Lo stile del Vangelo: la forza politica dell’amore

Il Vangelo ci dice invece che un’altra prospettiva è possibile e che l’indifferenza non è l’unica strada, ci dice che le inimicizie possono essere vinte e che è possibile prenderci cura gli uni degli altri. Ci dice che è possibile una universale fraternità a condizione di «allargare il cuore in modo che non escluda lo straniero» (Ft 61). Così scrive il papa commentando l’icona del Buon samaritano. «Il modello del buon samaritano [...] ci invita a far risorgere la nostra vocazione di cittadini del nostro Paese e del mondo intero, costruttori di un nuovo legame sociale. È un richiamo sempre nuovo, benché sia scritto come legge fondamentale del nostro essere: che la società si incammini verso il perseguimento del bene comune e, a partire da questa finalità, ricostruisca sempre nuovamente il suo ordine politico e sociale, il suo tessuto di relazioni, il suo progetto umano. Coi suoi gesti il buon samaritano ha mostrato che “l’esistenza di ciascuno di noi è legata a quella degli altri: la vita non è tempo che passa, ma tempo di incontro”» (Ft 66).

Il Vangelo attesta uno stile, un modo di essere e di vivere le relazioni, una chiave di comprensione dell’umano e delle relazioni che ne rendono possibile lo sviluppo, e questo attraverso storie esemplari di vita e non indicazioni astratte o assunti teorici. Questa linea che il Vangelo traccia con eloquenza nel racconto del Buon samaritano ha una essenziale condizione di possibilità: il farsi carico della fragilità. «L’inclusione o l’esclusione di chi soffre definisce tutti i progetti economici, politici, sociali e religiosi» (Ft 69). Così afferma papa Francesco, mettendo in luce che la fragilità degli altri è fondamentale motivo di impegno sociale e politico per tutti. La fragilità di chi mi è accanto. La fragilità degli altri, di tutti gli altri, senza esclusione; quella fragilità in cui riconoscere, oltre ogni pretesa di autosufficienza, la condizione della nostra comune umanità. Amore e politica sono più vicini di quanto si possa pensare. C’è un’universalità dell’amore che è a ben guardare l’altra faccia dell’universalità della politica.

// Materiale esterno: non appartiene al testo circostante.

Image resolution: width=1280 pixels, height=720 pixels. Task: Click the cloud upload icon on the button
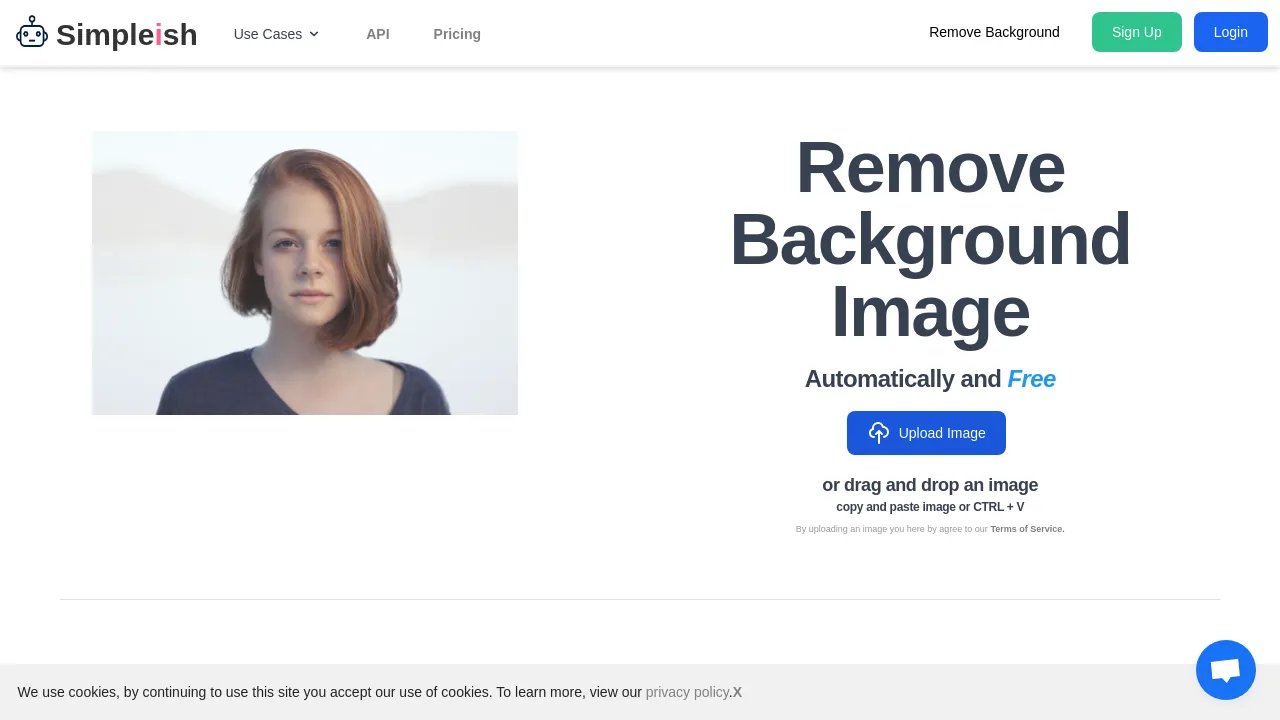pyautogui.click(x=879, y=433)
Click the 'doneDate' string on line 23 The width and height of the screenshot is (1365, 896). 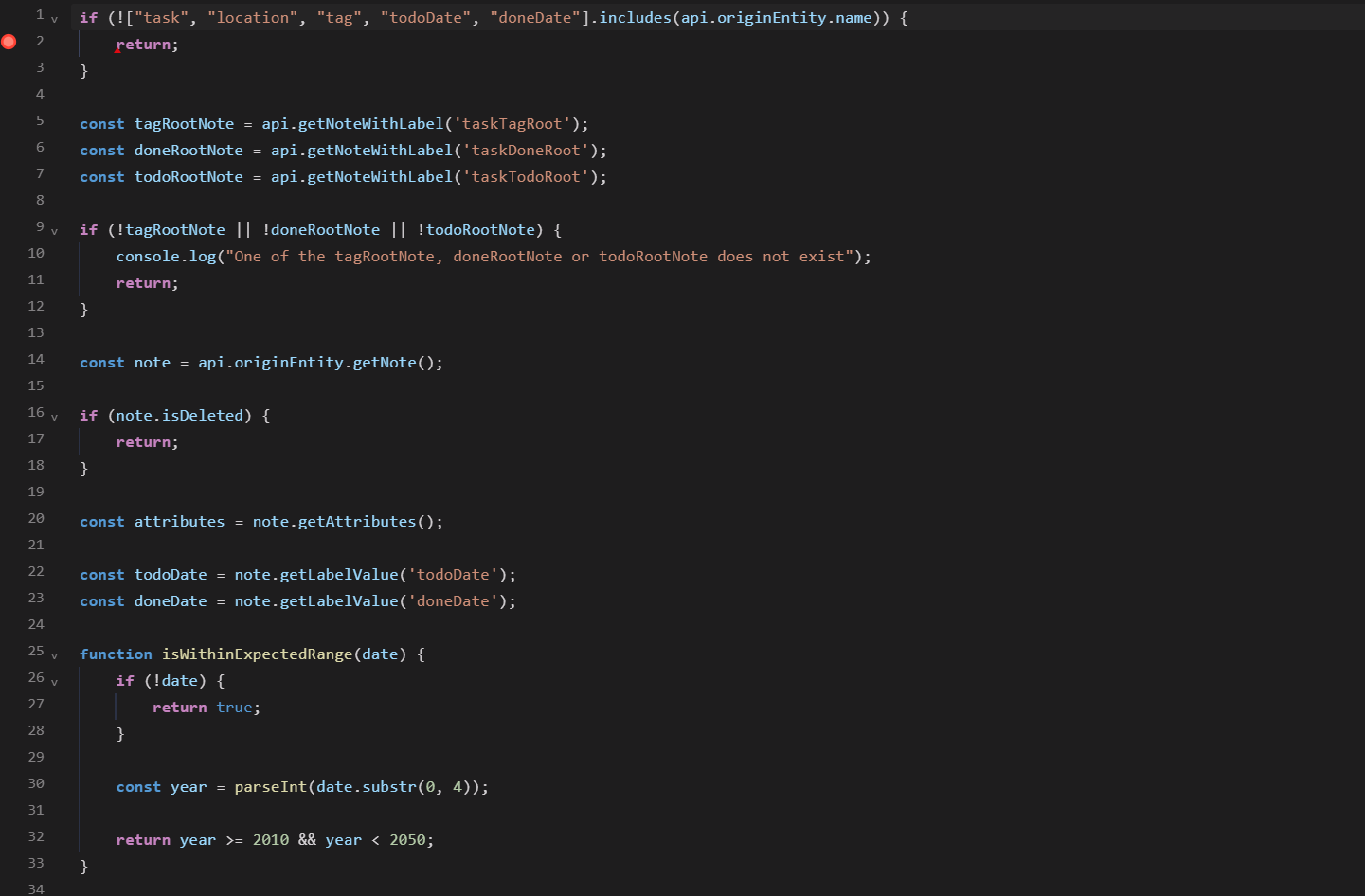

In questa prospettiva, contano allo stesso modo, pur non essendo comparabili, sia i gesti concreti, unici e irripetibili, relativi a persone concrete, le concrete esperienze di fraternità, sia le azioni politiche di ampio raggio volte alla trasformazione della realtà e tali da configurarsi in modo più stabile e duraturo. Le esperienze specifiche di bene, di attenzione e di impegno per chi soffre possono essere veicolo per una mentalità nuova e un impegno senza confini.

«Riconoscere ogni essere umano come un fratello o una sorella e ricercare un’amicizia sociale che includa tutti non sono mere utopie. Esigono la decisione e la capacità di trovare i percorsi efficaci che ne assicurino la reale possibilità. Qualunque impegno in tale direzione diventa un esercizio alto della carità. Perché un individuo può aiutare una persona bisognosa, ma quando si unisce ad altri per dare vita a processi sociali di fraternità e giustizia per tutti, entra nel “campo della più vasta carità, della carità politica”. Si tratta di progredire verso un ordine sociale e politico la cui anima sia la carità sociale» (Ft 180).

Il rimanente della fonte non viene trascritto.